**EXERCISE REQUIREMENTS**
What you return should match the data below exactly, with every entry reproduced.

**DATASET**
------------------------------------------------

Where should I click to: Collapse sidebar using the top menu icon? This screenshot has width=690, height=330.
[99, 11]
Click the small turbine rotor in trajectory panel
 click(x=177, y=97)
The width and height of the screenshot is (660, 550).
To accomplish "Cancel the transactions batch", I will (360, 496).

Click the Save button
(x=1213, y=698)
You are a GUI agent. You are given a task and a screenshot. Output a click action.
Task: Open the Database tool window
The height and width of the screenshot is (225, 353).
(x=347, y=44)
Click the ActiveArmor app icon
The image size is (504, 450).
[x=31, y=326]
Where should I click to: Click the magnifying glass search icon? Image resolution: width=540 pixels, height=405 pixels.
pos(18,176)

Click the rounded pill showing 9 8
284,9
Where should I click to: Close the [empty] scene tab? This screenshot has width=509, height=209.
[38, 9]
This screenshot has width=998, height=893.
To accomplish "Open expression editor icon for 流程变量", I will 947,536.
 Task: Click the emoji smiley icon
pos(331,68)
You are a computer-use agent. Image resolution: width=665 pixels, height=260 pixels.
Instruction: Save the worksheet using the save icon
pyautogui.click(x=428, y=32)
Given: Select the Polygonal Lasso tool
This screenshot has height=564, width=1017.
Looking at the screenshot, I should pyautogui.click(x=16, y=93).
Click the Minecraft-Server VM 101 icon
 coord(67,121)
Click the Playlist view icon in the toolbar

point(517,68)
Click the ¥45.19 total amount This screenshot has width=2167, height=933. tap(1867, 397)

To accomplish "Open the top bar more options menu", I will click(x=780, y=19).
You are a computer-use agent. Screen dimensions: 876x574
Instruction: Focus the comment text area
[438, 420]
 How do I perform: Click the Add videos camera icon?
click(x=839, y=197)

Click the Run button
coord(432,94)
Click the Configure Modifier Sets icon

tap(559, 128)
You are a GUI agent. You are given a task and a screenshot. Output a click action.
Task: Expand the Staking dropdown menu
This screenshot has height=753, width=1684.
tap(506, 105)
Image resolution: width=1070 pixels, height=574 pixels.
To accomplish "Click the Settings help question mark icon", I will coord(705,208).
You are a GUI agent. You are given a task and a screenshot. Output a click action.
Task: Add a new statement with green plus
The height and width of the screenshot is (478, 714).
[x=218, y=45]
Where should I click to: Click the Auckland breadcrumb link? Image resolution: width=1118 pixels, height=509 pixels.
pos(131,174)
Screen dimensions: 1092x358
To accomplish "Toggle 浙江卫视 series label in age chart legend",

------------------------------------------------

**WRITTEN RESPONSE**
Where should I click to: Collapse sidebar using the top menu icon? This screenshot has width=690, height=330.
[99, 11]
Click the small turbine rotor in trajectory panel
 click(x=177, y=97)
The width and height of the screenshot is (660, 550).
To accomplish "Cancel the transactions batch", I will (360, 496).

Click the Save button
(x=1213, y=698)
You are a GUI agent. You are given a task and a screenshot. Output a click action.
Task: Open the Database tool window
The height and width of the screenshot is (225, 353).
(x=347, y=44)
Click the ActiveArmor app icon
The image size is (504, 450).
[x=31, y=326]
Where should I click to: Click the magnifying glass search icon? Image resolution: width=540 pixels, height=405 pixels.
pos(18,176)

Click the rounded pill showing 9 8
284,9
Where should I click to: Close the [empty] scene tab? This screenshot has width=509, height=209.
[38, 9]
This screenshot has width=998, height=893.
To accomplish "Open expression editor icon for 流程变量", I will 947,536.
 Task: Click the emoji smiley icon
pos(331,68)
You are a computer-use agent. Image resolution: width=665 pixels, height=260 pixels.
Instruction: Save the worksheet using the save icon
pyautogui.click(x=428, y=32)
Given: Select the Polygonal Lasso tool
This screenshot has height=564, width=1017.
Looking at the screenshot, I should pyautogui.click(x=16, y=93).
Click the Minecraft-Server VM 101 icon
 coord(67,121)
Click the Playlist view icon in the toolbar

point(517,68)
Click the ¥45.19 total amount This screenshot has width=2167, height=933. tap(1867, 397)

To accomplish "Open the top bar more options menu", I will click(x=780, y=19).
You are a computer-use agent. Screen dimensions: 876x574
Instruction: Focus the comment text area
[438, 420]
 How do I perform: Click the Add videos camera icon?
click(x=839, y=197)

Click the Run button
coord(432,94)
Click the Configure Modifier Sets icon

tap(559, 128)
You are a GUI agent. You are given a task and a screenshot. Output a click action.
Task: Expand the Staking dropdown menu
This screenshot has height=753, width=1684.
tap(506, 105)
Image resolution: width=1070 pixels, height=574 pixels.
To accomplish "Click the Settings help question mark icon", I will coord(705,208).
You are a GUI agent. You are given a task and a screenshot. Output a click action.
Task: Add a new statement with green plus
The height and width of the screenshot is (478, 714).
[x=218, y=45]
Where should I click to: Click the Auckland breadcrumb link? Image resolution: width=1118 pixels, height=509 pixels.
pos(131,174)
Screen dimensions: 1092x358
To accomplish "Toggle 浙江卫视 series label in age chart legend",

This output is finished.